Fig. 5. Summary of fine-mapped associations across 313 metabolic traits.

a FINEMAP summary. At the top, the numbers of association signals identified in each region that contains at least one independent association are shown. This includes a single signal in 5940 regions and 2–10 signals in 8721 regions across 313 metabolites. At the bottom, the numbers of candidate causal variants in the credible set with ≥ 99% posterior probability are displayed. For example, 6620 signals were mapped to a single variant in the credible set across 313 traits. Source data are available in Supplementary Data 10. b Breakdown of the number of fine-mapped variants. Red bars represent causal variants with a posterior probability greater than 0.99. Blue bars represent causal variants with a posterior probability between 0.95 and 0.99. The x-axis shows the number of fine-mapped causal variants, and the y-axis indicates the total variance explained by those variants with a posterior probability greater than 0.99. The 40 traits with the highest total variance explained are displayed. Source data are available in Supplementary Data 11. c A regional association plot showing the fine-mapping result for XS-VLDL-TG% at the MLXIPL loci, based on GWAS summary statistics. Fine-mapped variants are indicated by black outlined points. Exonic or splicing functional variants are represented as diamonds. Lead variants are highlighted in red. The raw two-sided P values are provided. d Heatmaps of phenotypic (top left inset) and genetic (bottom right inset) correlation structure of cholesterol in lipoprotein subclass particles (left) and the association landscapes of variants associated with degree of unsaturation (right). Pairwise Pearson’s correlation coefficients and genetic correlations (left), and effect estimates for the variant–metabolic trait associations (right) are represented as a color range. Stars indicate genome-wide significance and dots indicate suggestive associations. The variant effect sizes were scaled relative to the absolute maximum effect size in each region. The effect allele for each variant is shown. Each column represents a variant, and each row corresponds to a metabolic measure. Two-sided tests were used for statistical analysis. Source data are available in Supplementary Data 12. See abbreviations in Supplementary Data 2 and 5.

Fig. 6. Genetic insights into metabolite-disease associations.

a Manhattan plot showing the association results from main MR analyses of metabolite-disease pairs with colocalization evidence. Metabolites are labeled on the x-axis, with color coding to distinguish different categories. Statistical analysis was performed using the Wald ratio method for single-instrument cases and the IVW method when multiple instruments were available. For each metabolite category, the four most significant diseases that remained robust in sensitivity analyses and were not significant in reverse MR are labeled.

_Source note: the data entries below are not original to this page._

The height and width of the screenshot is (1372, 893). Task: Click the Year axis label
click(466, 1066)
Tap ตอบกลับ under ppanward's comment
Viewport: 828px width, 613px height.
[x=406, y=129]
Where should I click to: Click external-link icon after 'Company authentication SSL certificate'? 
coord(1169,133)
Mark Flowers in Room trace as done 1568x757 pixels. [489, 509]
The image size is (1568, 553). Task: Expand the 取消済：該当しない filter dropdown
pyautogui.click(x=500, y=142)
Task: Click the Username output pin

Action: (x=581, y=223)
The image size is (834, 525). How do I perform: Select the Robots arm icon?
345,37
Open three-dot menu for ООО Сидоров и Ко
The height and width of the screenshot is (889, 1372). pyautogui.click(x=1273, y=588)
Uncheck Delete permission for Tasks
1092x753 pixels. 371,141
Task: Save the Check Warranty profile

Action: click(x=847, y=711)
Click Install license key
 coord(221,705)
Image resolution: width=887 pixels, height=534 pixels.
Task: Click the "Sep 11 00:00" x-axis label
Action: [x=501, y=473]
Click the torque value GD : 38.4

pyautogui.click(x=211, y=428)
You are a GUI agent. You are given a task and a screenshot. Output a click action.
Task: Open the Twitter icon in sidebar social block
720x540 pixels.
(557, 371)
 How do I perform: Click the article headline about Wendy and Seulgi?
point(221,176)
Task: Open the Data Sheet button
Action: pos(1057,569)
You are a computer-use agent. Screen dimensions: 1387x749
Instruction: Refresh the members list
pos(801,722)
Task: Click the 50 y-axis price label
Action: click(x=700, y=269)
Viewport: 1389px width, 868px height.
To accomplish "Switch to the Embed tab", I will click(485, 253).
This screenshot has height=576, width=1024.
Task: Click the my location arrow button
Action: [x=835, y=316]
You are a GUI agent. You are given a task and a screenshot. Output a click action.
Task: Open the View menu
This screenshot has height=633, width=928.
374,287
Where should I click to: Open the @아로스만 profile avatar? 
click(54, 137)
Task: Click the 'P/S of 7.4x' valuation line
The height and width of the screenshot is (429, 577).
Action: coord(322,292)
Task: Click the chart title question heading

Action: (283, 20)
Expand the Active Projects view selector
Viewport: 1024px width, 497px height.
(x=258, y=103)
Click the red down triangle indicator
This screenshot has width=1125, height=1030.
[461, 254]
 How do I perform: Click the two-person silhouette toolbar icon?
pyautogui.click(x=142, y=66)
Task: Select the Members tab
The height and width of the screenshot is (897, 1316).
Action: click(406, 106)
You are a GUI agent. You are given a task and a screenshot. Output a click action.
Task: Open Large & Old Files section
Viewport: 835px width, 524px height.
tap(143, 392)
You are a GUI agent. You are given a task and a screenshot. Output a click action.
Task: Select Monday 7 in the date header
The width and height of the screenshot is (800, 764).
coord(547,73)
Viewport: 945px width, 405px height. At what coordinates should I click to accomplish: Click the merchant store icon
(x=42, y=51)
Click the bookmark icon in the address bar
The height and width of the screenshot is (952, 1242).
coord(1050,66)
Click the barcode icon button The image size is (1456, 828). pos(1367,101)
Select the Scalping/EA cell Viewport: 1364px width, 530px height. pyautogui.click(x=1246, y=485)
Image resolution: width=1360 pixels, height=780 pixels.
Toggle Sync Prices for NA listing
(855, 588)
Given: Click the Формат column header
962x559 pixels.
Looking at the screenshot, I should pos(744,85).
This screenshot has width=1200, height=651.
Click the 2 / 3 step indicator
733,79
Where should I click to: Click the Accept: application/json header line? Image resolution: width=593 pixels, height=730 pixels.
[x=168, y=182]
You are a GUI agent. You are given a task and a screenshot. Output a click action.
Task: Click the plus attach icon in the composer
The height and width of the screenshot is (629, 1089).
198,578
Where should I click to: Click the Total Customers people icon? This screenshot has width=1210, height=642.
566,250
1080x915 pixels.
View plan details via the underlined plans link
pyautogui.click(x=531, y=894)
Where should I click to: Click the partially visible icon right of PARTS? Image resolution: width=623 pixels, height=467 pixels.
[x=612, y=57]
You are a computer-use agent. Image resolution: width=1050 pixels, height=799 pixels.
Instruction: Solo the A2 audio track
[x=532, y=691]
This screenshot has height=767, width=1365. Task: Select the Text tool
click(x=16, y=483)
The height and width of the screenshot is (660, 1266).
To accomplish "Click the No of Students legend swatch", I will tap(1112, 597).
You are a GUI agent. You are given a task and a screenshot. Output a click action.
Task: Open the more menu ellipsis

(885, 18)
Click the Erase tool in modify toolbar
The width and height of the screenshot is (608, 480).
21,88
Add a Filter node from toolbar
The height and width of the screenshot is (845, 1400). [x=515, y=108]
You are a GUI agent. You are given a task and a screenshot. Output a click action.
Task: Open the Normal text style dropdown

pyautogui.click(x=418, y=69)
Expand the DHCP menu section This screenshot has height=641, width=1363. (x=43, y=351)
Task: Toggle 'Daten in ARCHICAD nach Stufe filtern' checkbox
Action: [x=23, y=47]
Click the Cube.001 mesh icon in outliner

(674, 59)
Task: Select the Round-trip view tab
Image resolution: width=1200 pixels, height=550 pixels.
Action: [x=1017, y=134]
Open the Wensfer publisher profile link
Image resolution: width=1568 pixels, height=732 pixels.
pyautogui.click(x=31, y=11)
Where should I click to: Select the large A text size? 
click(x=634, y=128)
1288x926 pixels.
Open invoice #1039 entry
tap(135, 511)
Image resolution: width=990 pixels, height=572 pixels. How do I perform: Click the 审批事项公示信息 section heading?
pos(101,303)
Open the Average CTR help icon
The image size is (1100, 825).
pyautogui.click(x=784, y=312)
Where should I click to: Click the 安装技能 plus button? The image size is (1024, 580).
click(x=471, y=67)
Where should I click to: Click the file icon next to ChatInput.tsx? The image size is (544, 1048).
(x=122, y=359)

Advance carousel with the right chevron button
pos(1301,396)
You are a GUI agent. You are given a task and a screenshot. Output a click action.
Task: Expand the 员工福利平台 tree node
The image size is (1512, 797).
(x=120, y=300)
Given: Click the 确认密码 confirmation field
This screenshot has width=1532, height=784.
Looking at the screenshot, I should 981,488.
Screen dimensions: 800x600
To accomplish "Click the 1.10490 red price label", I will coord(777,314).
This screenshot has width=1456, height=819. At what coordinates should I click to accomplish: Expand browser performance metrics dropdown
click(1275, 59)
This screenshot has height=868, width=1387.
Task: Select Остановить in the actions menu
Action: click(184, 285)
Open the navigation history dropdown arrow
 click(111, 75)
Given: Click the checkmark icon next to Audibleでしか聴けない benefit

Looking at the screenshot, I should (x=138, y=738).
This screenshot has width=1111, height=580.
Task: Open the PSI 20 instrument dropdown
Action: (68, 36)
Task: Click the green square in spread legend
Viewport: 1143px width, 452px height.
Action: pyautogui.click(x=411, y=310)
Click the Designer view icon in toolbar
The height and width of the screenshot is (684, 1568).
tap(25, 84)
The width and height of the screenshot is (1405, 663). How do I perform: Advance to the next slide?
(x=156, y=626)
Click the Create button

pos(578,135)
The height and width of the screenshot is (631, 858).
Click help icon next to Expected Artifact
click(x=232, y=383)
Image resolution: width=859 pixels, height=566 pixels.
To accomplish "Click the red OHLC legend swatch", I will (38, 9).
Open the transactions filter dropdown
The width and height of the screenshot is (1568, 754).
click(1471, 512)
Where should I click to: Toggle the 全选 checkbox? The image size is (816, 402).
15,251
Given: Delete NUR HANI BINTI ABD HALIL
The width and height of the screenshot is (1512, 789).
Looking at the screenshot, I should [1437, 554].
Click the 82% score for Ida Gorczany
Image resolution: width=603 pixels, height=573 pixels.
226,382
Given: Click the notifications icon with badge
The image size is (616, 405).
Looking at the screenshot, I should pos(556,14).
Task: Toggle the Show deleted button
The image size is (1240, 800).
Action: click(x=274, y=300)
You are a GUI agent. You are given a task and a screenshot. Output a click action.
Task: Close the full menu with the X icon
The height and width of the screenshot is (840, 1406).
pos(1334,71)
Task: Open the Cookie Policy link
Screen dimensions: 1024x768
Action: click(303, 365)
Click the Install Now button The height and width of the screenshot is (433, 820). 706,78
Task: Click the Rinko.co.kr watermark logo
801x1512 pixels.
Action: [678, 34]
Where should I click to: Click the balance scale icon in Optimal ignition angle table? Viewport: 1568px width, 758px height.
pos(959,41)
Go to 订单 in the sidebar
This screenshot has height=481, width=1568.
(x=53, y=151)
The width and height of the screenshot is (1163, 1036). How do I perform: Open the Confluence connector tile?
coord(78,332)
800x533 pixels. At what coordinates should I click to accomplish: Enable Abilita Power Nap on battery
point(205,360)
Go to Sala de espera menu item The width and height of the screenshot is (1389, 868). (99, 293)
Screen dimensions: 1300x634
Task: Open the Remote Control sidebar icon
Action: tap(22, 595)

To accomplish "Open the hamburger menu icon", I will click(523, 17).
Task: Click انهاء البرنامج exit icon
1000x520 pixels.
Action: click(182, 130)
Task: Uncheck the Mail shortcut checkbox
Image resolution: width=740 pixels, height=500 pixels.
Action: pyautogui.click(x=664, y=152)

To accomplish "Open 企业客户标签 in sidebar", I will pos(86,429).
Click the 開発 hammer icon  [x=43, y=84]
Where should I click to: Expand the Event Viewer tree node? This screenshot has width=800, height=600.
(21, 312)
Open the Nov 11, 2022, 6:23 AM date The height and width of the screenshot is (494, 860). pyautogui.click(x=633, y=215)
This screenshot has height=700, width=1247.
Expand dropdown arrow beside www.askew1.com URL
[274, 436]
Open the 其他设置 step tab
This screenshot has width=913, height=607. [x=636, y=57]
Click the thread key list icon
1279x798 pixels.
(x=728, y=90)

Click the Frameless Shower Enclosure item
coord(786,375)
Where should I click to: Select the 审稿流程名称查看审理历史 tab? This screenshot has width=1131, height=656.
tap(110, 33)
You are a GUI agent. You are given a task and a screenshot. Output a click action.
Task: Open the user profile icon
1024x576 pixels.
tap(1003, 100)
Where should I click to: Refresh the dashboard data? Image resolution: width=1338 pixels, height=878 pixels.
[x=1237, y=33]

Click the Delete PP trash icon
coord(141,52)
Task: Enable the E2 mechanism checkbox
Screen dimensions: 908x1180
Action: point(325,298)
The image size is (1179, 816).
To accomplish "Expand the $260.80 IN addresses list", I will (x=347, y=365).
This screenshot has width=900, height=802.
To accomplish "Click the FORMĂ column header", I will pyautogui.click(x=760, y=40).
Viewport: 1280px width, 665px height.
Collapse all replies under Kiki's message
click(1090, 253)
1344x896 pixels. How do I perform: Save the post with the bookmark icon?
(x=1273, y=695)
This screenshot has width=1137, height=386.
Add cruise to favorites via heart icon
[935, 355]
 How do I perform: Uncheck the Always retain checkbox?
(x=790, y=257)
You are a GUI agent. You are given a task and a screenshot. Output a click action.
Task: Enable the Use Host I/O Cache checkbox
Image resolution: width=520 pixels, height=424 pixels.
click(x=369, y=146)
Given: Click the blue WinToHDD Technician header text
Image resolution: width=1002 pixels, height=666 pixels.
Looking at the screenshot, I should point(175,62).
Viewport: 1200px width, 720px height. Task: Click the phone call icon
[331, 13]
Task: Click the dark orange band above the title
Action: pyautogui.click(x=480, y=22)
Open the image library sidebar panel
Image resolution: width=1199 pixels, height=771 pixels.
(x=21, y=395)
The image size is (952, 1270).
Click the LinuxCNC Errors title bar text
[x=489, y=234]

The −log₁₀(P) values are presented on the y-axis, which is capped at 15. Significance thresholds are marked by a blue dashed line at P < 0.05 and a red dashed line indicating corrections for multiple testing (FDR–corrected Q < 0.05, equivalent to P < 2.09 × 10⁻⁵). Arrows reflect the impact on disease risk per unit increase in metabolic trait, with upward arrows indicating increased risk and downward arrows suggesting decreased risk. Source data are available in Supplementary Data 26. b Forest plots depicting results for metabolite-disease pairs of interest. Odds ratio estimates (central points), 95% confidence intervals (error bars) and two-sided P values were derived from two-sample MR analysis using the IVW method. An asterisk (*) indicates one standard deviation of the log-normalized value of the metabolic traits. Source data are provided in Supplementary Data 26. c Stacked regional plots illustrating the colocalization (PP.H4 > 0.8) of metabolite-disease pairs. Colocalization analysis was performed using coloc R package with Bayesian approach. A two-color gradient displays LD (R²) with the candidate causal variant pinpointed through colocalization analysis. Blue represents metabolic traits, while red indicates clinical diseases. P-values shown are two-sided and not adjusted for multiple comparisons. Source data are provided in Supplementary Data 25. See abbreviations in Supplementary Data 2 and 5.